“一人一条‘华子’,六条,一条都不能少!不然今天这车,谁也别想开进小区大门!”
为首的老头王建国,拍着自己胸脯,唾沫横飞。他身后几个老伙计,抱着胳膊,一脸看热闹不嫌事大的坏笑。
搬家公司的几个师傅面面相觑,一脸为难。
表哥李建军气得脸都涨红了,拳头捏得咯咯作响:“你们这是明抢!”
“抢?小伙子话别说那么难听!”王建国眼一横,“我们这是按规矩办事!新搬来的,不都得意思意思,沾沾喜气嘛!”
眼看就要吵起来,表嫂陈静却轻轻拉了拉表哥的衣袖。
她往前一步,脸上竟然还带着笑,声音不大,但清清楚楚:
“行啊,王大爷。多大点事儿,不就几条烟嘛。今天是我们家大喜的日子,就图个吉利。您稍等。”
搬新家的前一晚,那间住了十五年的老房子里,塞满了汗水味和纸箱子的味道。
“小宇,歇会儿。”表哥李建军递给我一瓶水,自己则一屁股坐在纸箱上,用拳头捶着后腰。

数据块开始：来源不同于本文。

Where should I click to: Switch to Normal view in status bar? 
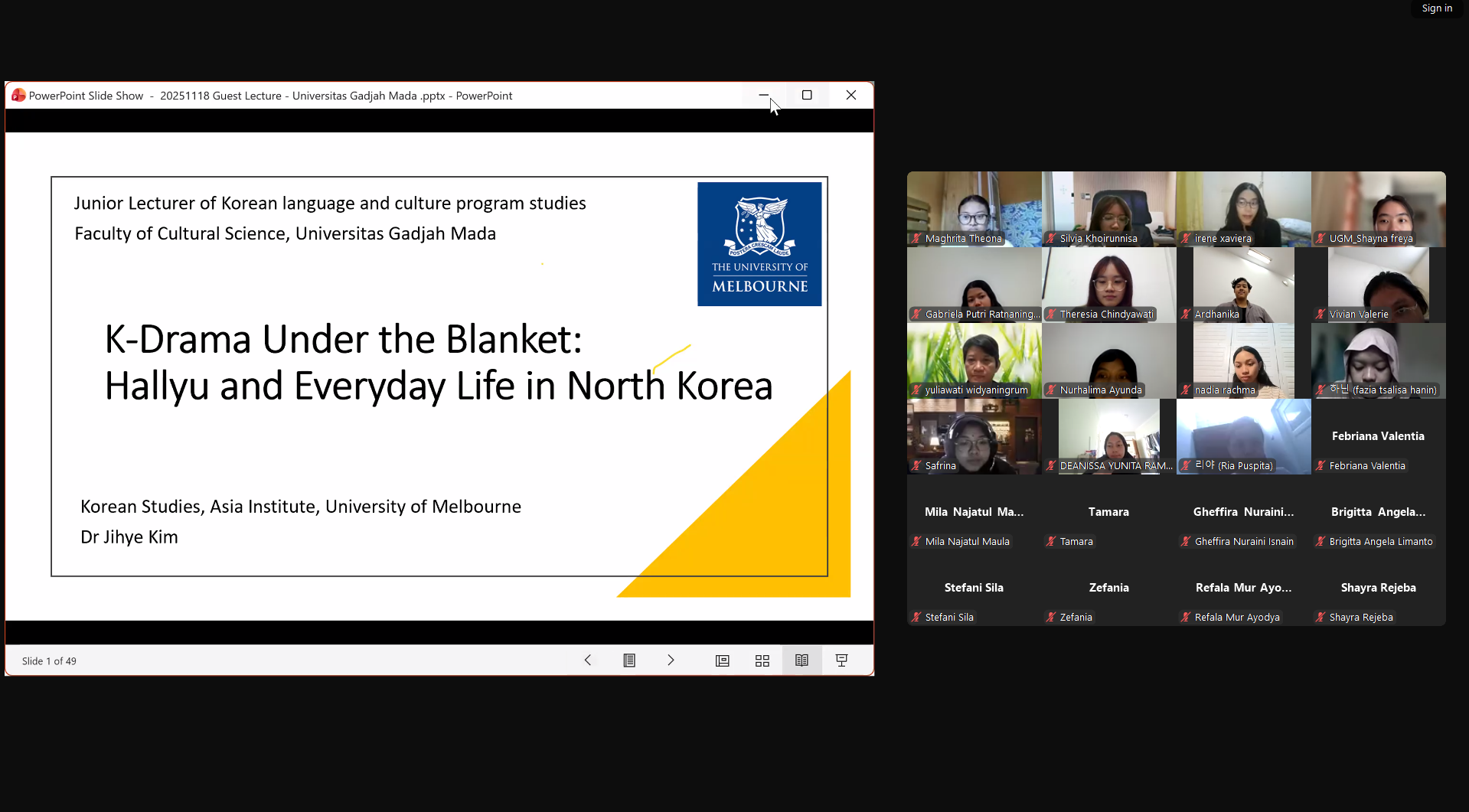[x=722, y=660]
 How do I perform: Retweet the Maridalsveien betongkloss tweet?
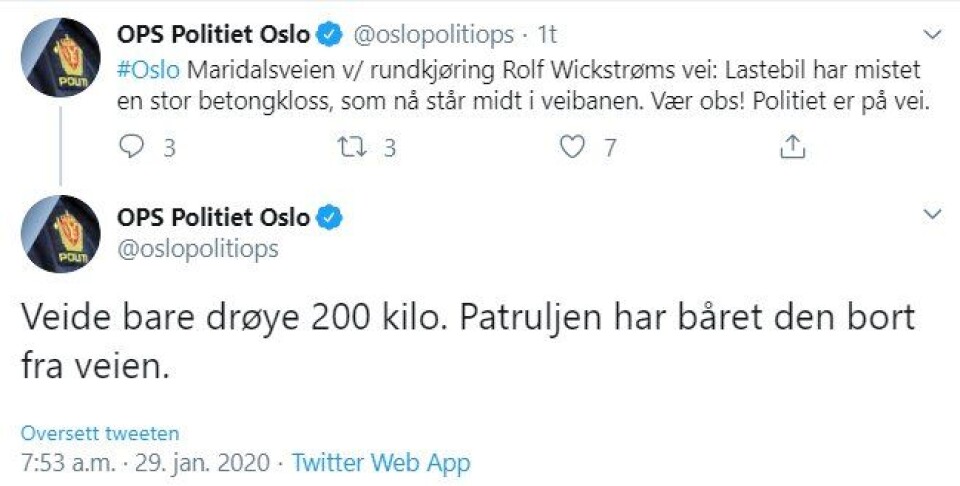coord(352,148)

我看着他,这个刚过四十的男人,两鬓已经有了白发。这套不到五十平米的房子,见证了他从一个精神小伙,变成了一个略带沧桑的中年男人。
“哥,真为你和嫂子高兴,总算是熬出头了。明天就住进‘锦绣家园’的大三房,以后再也不用爬这六楼了。”我由衷地说。
李建军憨厚地笑了,黝黑的脸上泛起油光,笑容里有满足,也有一丝疲惫:“可不是嘛,这辈子就为这套房了。你嫂子跟着我,没享过一天福。”
他说着,目光望向里屋。
表嫂陈静正跪在地上,用软布小心翼翼地擦拭着一个大相框。那是他们的结婚照,照片上的她,穿着简单的红嫁衣,笑得明媚,眼睛里像是有星星。
陈静似乎听到了,从里屋探出头,嗔怪道:“说什么呢,咱们的日子不是一天比一天好吗?你踏实肯干,我心里就踏实。”
她就是这样一个人,永远那么从容,那么有条不紊。好像生活里任何的混乱,到了她手里,都能被理顺。
我喝了口水,忍不住问:“哥,那‘锦绣家园’我听人说,是个高档小区,里面的邻居会不会……不太好相处?”
李建军大手一挥,满不在乎地说:“嗨,能有啥不好相处的。咱们过咱们自己的日子,关起门来,谁也不招惹谁。做好自己就行了。”
陈静细致地用软布把相框包好,放进一个单独的手提袋里。她走出来,接过话头:“建军说得对,我们做好自己就行。不过,俗话说,人善被人欺。咱们不主动惹事,但也不能怕事。”
她的声音很轻,却像一颗石子,在我心里砸出个小小的水花。
正说着,表哥的手机响了,是他的亲妹妹李娟打来的。
电话一接通,李娟的大嗓门就从听筒里穿了出来:“哥!明天搬家我临时有会去不了了!给你转了五千块钱,买点好东西,别不舍得花!”
李建军嘴上推辞,脸上却乐开了花:“你这丫头,转钱干啥。”
“你有啥呀!我还不了解你?就知道埋头干活。对了,我跟你说啊,哥,现在这社会,人善被人欺。你们俩脾气都太好了,到了新地方,要是有人敢给你们甩脸子,你别忍着,直接怼回去!特别是你,你那‘算了算了’的毛病得改改,不然迟早吃大亏!”
李建军被自家妹妹训得没脾气,连声应着:“知道了知道了,比咱妈还能啰嗦。”
挂了电话,他无奈地摇摇头。
陈静倒了杯茶放到他手里,淡淡地说:“小娟是关心你。而且她说得对,老实是好事,但不能没有锋芒。”
那一晚,在等待搬家的最后几个小时里,我们聊了很多。聊他们刚结婚时租住的地下室,聊为了凑首付,表哥在工地上没日没夜地干活。这套新房,是他们用十五年的血汗和青春换来的。
我看着他们,心里既感动又有些隐隐的不安。生活,往往最喜欢跟老实人开玩笑。